**What needs to be done**
Reproduce the lines of the material that run from its start through the line containing "Action: click(200, 189)", both ends included, and leave the pictures out of your answer.
━━━ Dataset extract ━━━
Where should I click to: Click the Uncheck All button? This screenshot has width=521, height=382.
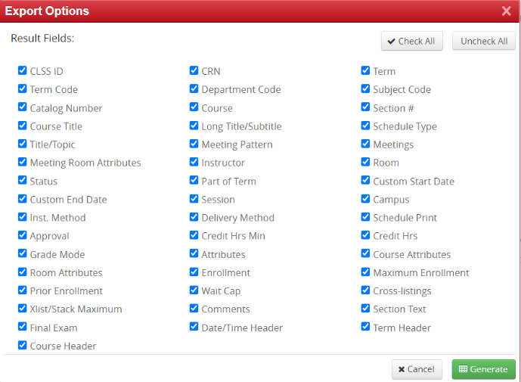pyautogui.click(x=484, y=41)
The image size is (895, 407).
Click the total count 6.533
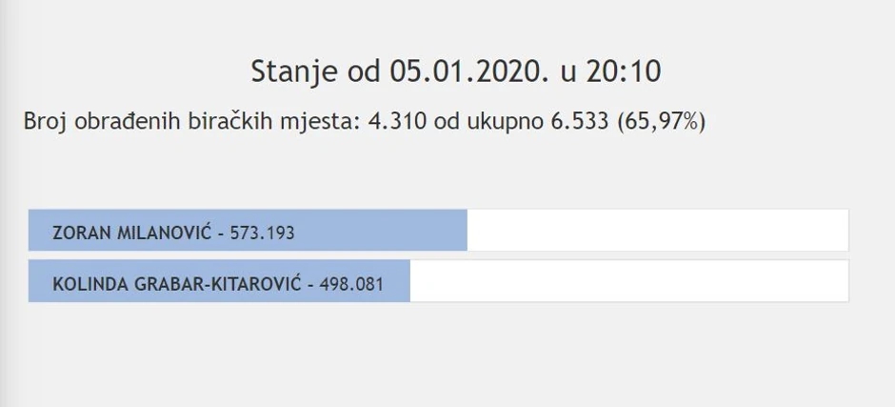[576, 122]
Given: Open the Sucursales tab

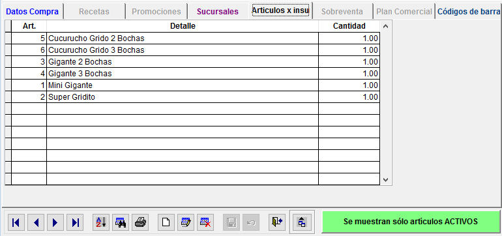Looking at the screenshot, I should 218,12.
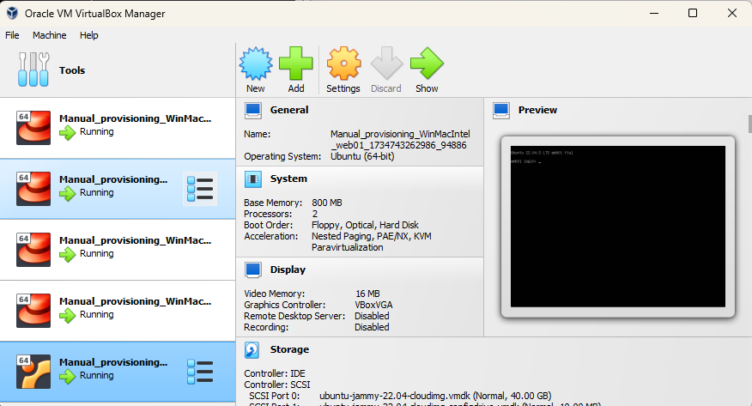This screenshot has height=406, width=752.
Task: Open machine tools menu on second VM
Action: click(200, 189)
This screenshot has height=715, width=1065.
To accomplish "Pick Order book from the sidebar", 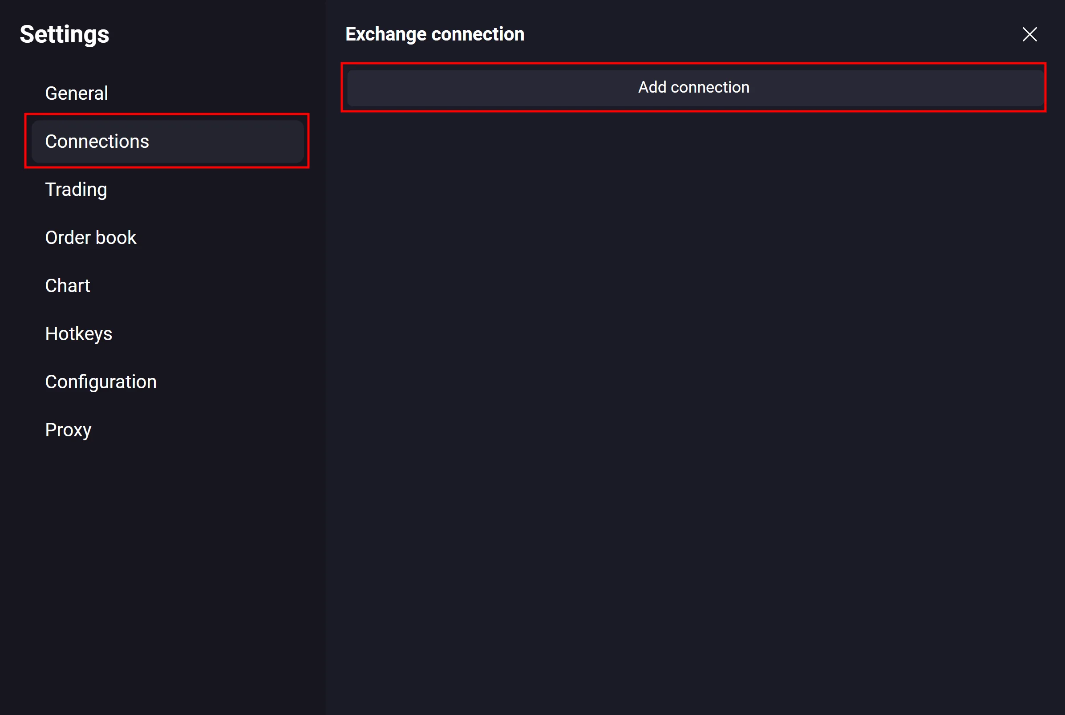I will 91,238.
━━━
**Exercise response**
Where should I click to: Click the Uncheck All button? This screenshot has width=521, height=382.
pyautogui.click(x=484, y=41)
The image size is (895, 407).
Click the total count 6.533
[576, 122]
Given: Open the Sucursales tab

Looking at the screenshot, I should 218,12.
This screenshot has height=406, width=752.
Task: Open machine tools menu on second VM
Action: click(200, 189)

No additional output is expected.